Lors des dernières rencontres d’Arles, l’exposition du travail photographique de Mathieu Pernot consacré à la famille rom des Gorgan fut un événement.
La présence considérable dans le cadre des membres de cette famille impose une sorte de fascination immédiate.
Le cadre ? Autant dire un défi à la liberté de fond d’individus refusant d’instinct le fichage identitaire, et la prison des représentations dominantes.
Depuis vingt ans, Mathieu Pernot rencontre très régulièrement les Gorgan, devant leurs caravanes, au Photomaton (contrainte d’un dispositif face auquel les enfants explosent de vitalité), près d’une prison (série Les Hurleurs), rassemblant en outre des archives sur l’internement des populations nomades durant la Seconde Guerre mondiale.
Défi : comment faire pour que la photographie ne soit un fichage de plus ? ou un acte funéraire à l’heure de l’acculturation à la société marchande unifiée de nombre de jeunes gitans ? (lire dans L’Intervalle mon article sur le livre Le Testament manouche, de Benjamin Hoffman et Louis de Gouyon)
Mathieu Pernot : « J’ai vécu en compagnie des Gorgan une expérience qui dépasse celle de la photographie. A leur côté, j’ai assisté, pour la première fois, à la naissance d’un enfant ; j’ai aussi veillé le corps de celui que j’avais vu grandir : Rocky, mort brutalement à l’âge de 30 ans. »

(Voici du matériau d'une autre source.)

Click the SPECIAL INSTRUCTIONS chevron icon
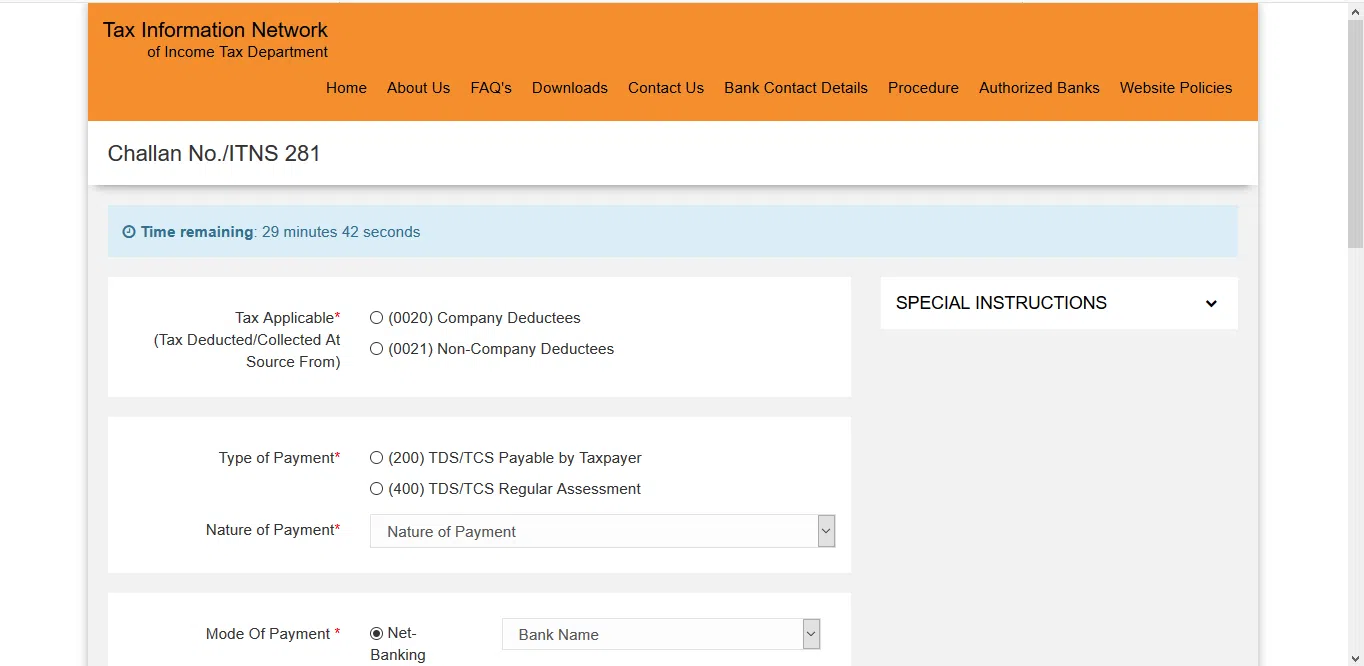 click(x=1211, y=303)
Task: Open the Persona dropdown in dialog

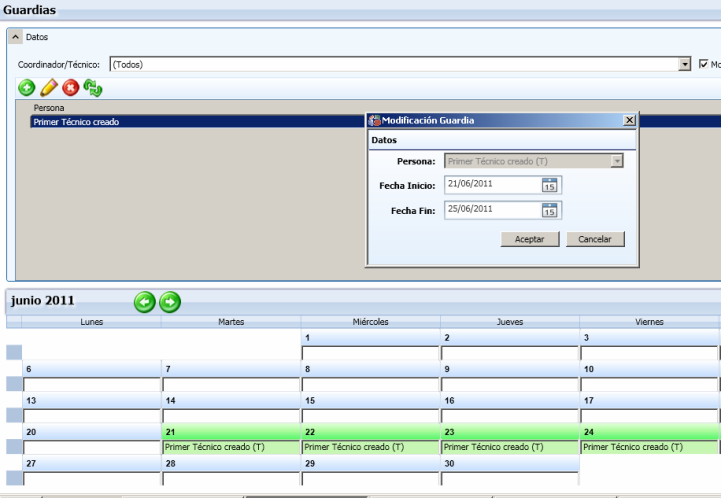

Les éditions Filigranes donnent aujourd’hui à voir un autre pan du travail photographique de l’artiste, entre recréation ethnologique/géographique et pratique ludique, soit la confection d’une carte imaginaire de la France des années 1950 et 1960 à partir d’un ensemble de 405 cartes postales de l’entreprise LAPIE représentant des vues aériennes (fonds de plus de 300 000 phototypes acquis par les Archives nationales en 1972).
Au lecteur/spectateur/acteur de jouer à assembler en un espace de plusieurs mètres carrés douze modules à déplier, regroupés d’abord sous la forme d’une pochette.

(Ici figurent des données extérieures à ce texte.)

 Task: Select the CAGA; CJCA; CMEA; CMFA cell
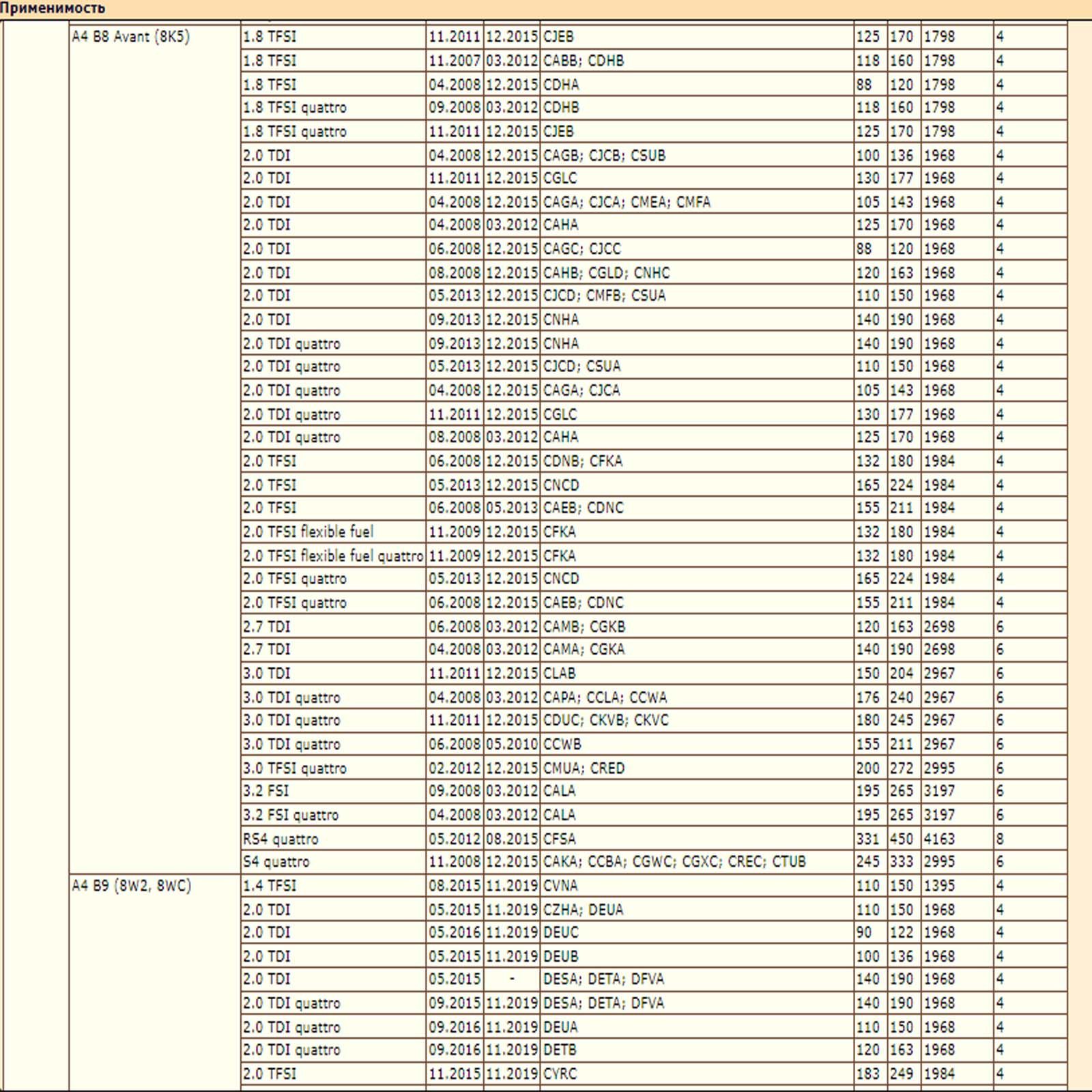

Présentation : « En littérature, l’expression « Dorica Castra », provient d’un vers de Virgile (Enéide, chant 2) et signifie « les camps grecs ». Elle est aussi une forme particulière de l’anadiplose qui se caractérise par un principe d’association de syllabes dans la littérature enfantine : la dernière d’un mot devient la première du mot suivant. Appliqué au domaine de la photographie, le « Dorica Castra » consiste en un montage d’images se prolongeant visuellement. »
Il faut donc commencer par étendre sur le sol ces douze morceaux de France, avant que de construire une carte imaginaire aussi saugrenue qu’unifiée, faisant apparaître un pays réel, mais inconnu, en déjouant ainsi le piège des clichés identitaires associés à telle ou telle partie de notre pays, reconstruit dans une pluralité surréalisante assez proche de ce que serait la carte de l’inconscient de chaque participant.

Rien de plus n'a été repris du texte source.